Above: Caitriona O'Donovan (left) and Alice Lucey during their trek up the Himalayas
“The number of patients now on the register is about 34 and the number attending each day is usually between 22 and 25.
The total annual cost now of running Satprayas is just about €10,000, with €4,500 coming from our friends in Switzerland and
almost exactly the same amount coming from supporters in Ireland and the UK, with the remaining €1,000 made up of small monthly fees paid by some of the families, and also the ten percent service charge which is still coming from the guest house where Mukunda works”, Stephen wrote at the time.
An NGO called The National Rehabilitation Society for the Disabled, mainly funded by the Mormon Church in Utah, supplied 13 state of the art wheelchairs, as Satprayas began to take shape.
The centre, which moved to a better building in 2014, provides transport to and from the children’s homes as well as physiotherapy, speech therapy, occupational therapy and two meals a day. There are also educational facilities, wheelchairs or other mobility aids as required, home support in the form of occupational materials, and medical checks by specialist doctors.

* _Instructions to follow_
Reproduce the passage about the Satprayas centre word for word, from the opening caption to its final sentence.

* _Dataset excerpts_
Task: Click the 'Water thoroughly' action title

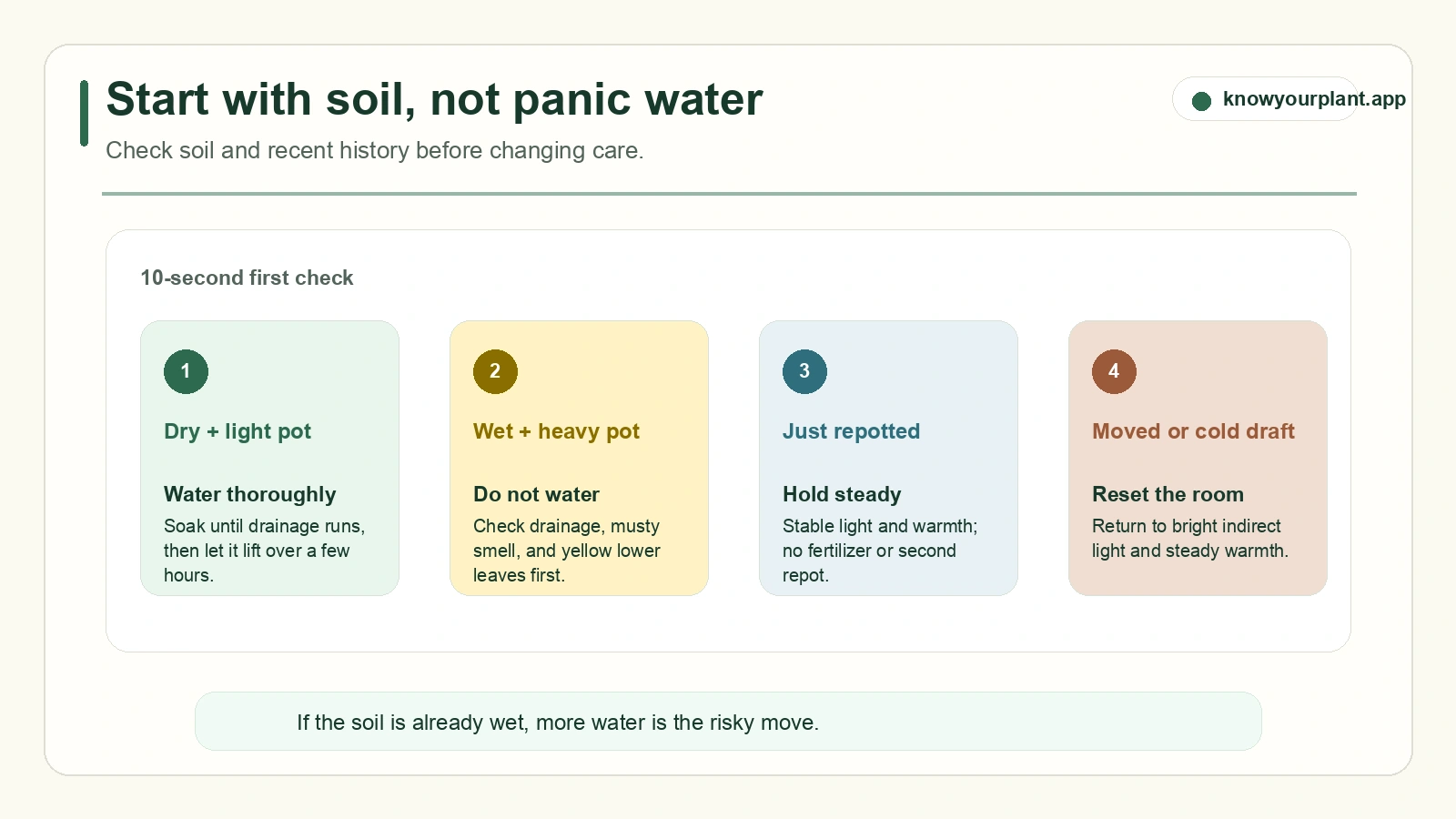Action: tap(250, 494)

==

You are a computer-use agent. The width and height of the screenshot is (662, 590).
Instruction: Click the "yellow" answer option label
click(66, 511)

* _Response box_
Above: Caitriona O'Donovan (left) and Alice Lucey during their trek up the Himalayas
“The number of patients now on the register is about 34 and the number attending each day is usually between 22 and 25.
The total annual cost now of running Satprayas is just about €10,000, with €4,500 coming from our friends in Switzerland and
almost exactly the same amount coming from supporters in Ireland and the UK, with the remaining €1,000 made up of small monthly fees paid by some of the families, and also the ten percent service charge which is still coming from the guest house where Mukunda works”, Stephen wrote at the time.
An NGO called The National Rehabilitation Society for the Disabled, mainly funded by the Mormon Church in Utah, supplied 13 state of the art wheelchairs, as Satprayas began to take shape.
The centre, which moved to a better building in 2014, provides transport to and from the children’s homes as well as physiotherapy, speech therapy, occupational therapy and two meals a day. There are also educational facilities, wheelchairs or other mobility aids as required, home support in the form of occupational materials, and medical checks by specialist doctors.